Tasks and exercises.
a) Reproduce the stretch of the post on logging in before a crawl from "But the bottom" through "match. Believe that.".
b) Pick up the post on logging in before a crawl after its last sentence and write what comes next.

Excerpted text.
*****
Catching the transient cookies: Log in, then crawl
The old way
Sometimes all you need is a quick crawl within a site, which requires to log in first. There are two main techniques I can think about: One is to POST the login form with your script, and get the necessary cookie setting. The second is to login manually with a browser, and then hand over the web cookies to your script. Let’s start with the first (traditional?) method:
You could use WWW::Mechanize for that (not that I’ve tried), or use the good old LWP. Something like:
#!/usr/bin/perl use warnings; use HTTP::Request::Common qw(POST); use HTTP::Cookies; use LWP::UserAgent; $basedir = 'http://www.somesite.com/'; # Create a cookie jar and log into the server $ua = LWP::UserAgent->new; $ua->agent("Mozilla/5.0"); # pretend we are very capable browser $jar = HTTP::Cookies->new(); $ua->cookie_jar($jar); my $req = POST $basedir.'login.php', [ username => 'dracula', password => 'bloodisgood' ]; print "Now logging in...\n"; $res = $ua->request($req); # We're not really interested in the result. # This was only a cookie thing. die "Error: " . $res->status_line . "\n" unless ($res->is_success); # And now we continue to whatever we wanted to do
The problem is that sometimes the login form is complicated. At times it’s obfuscated intentionally, and uses several tricks to make it difficult to automate the login. Sniffing a successful login (your own, I hope) may be helpful, since the correct POST data is there. If the login is through https, just go through the web page, replace all “https” with “http” and make a fake login. It may not login for real (it usually does), but at least you have the dump info.
But the bottom line is that it may be difficult. In some cases, it’s easier to do the login manually, and continue with your script from there.
Cookie stealing basics
So the plan is to login manually, and then give away the web cookies to your script. The target server can’t tell the difference. In extreme cases, you may need to set up the HTTP headers, so that your script’s and the browser send the same ones exactly. I suggest making your script identify itself with exactly the same user agent header as your browser. Some sites check that, and reject your login if there’s no match. Believe that.
*****
Collected data.
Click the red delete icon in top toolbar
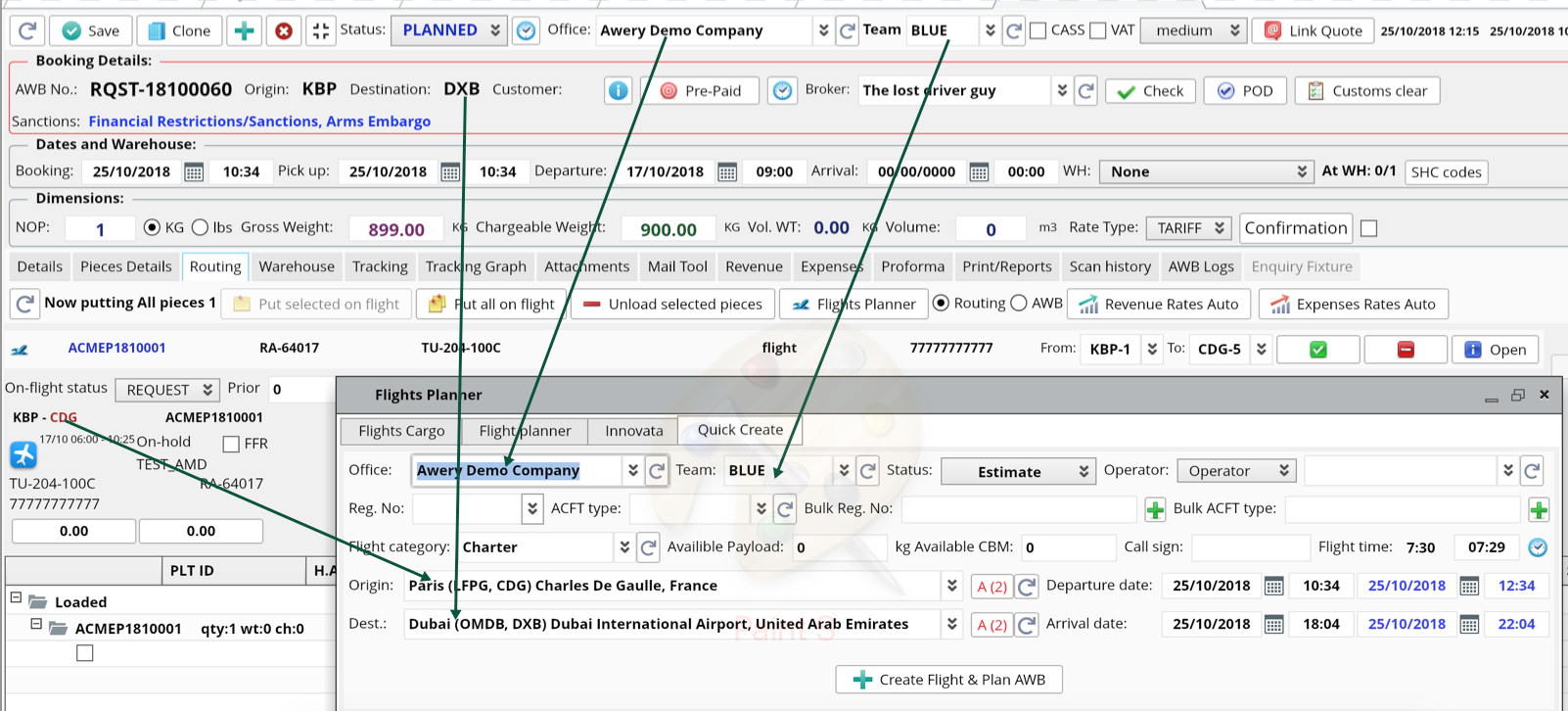Image resolution: width=1568 pixels, height=711 pixels. click(x=284, y=31)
*****
Expected answers.
a)
But the bottom line is that it may be difficult. In some cases, it’s easier to do the login manually, and continue with your script from there.
Cookie stealing basics
So the plan is to login manually, and then give away the web cookies to your script. The target server can’t tell the difference. In extreme cases, you may need to set up the HTTP headers, so that your script’s and the browser send the same ones exactly. I suggest making your script identify itself with exactly the same user agent header as your browser. Some sites check that, and reject your login if there’s no match. Believe that.

b)
There are several examples for this trick. One is using wget and its –load-cookies flag. It’s quick and dirty, and loads cookies from a cookie file in good old Netscape format. Some browsers can export their cookies to such a file (Firefox uses another format internally, for exampe). But there is still one major problem, and that’s the transient cookies.
Who ate my (transient) cookie?
Every cookie, which is sent from the server to the browser (or whatever you have there) has an expiration date. Some cookies are marked to be erased when the browser (ha!) quits. These are transient cookies.
The thing is, that the browser has no reason to write these cookies to the cookie file on the disk. Why write something that will be erased anyhow? So stealing cookies from the cookie file doesn’t help very much, if the crucial cookies are transient. If you can’t stay logged in to a site after shutting down your browser and getting it back on, that site may be using transient cookies for its session.
The only simple way I know to get a hand on those transient cookies, is to dump them into a file while the browser is alive and kicking. The Export Cookies add-on for Firefox does exactly that.
I suppose that wget works properly with the add-on’s output. I haven’t tried. I wanted to do this with Perl.
Importing Netscape cookies to LWP
It was supposed to be simple. The HTTP::Cookies::Netscape should have slurped the cookie file with joy, and taken things from there. But it didn’t. The module, if I may say so, has a problematic programming interface, which is miles away from the common Perl spirit.
The worst thing about it, is that if no cookies are imported because it didn’t like the cookie file, or didn’t find it at all, there is no notification. An empty cookie jar is silently created. I think that any Perl programmer would expect a noisy die() on that event. I mean, if the cookie file wasn’t read, there’s no point going on in 99% of the cases.
A second problem is with transient cookies. Their expiration time in the cookie file is set to 0 (surprise, surprise, they’re not supposed to survive at all), and the module simply discards them. I don’t blame the module for that, since transient cookies aren’t supposed to be found in a cookie file.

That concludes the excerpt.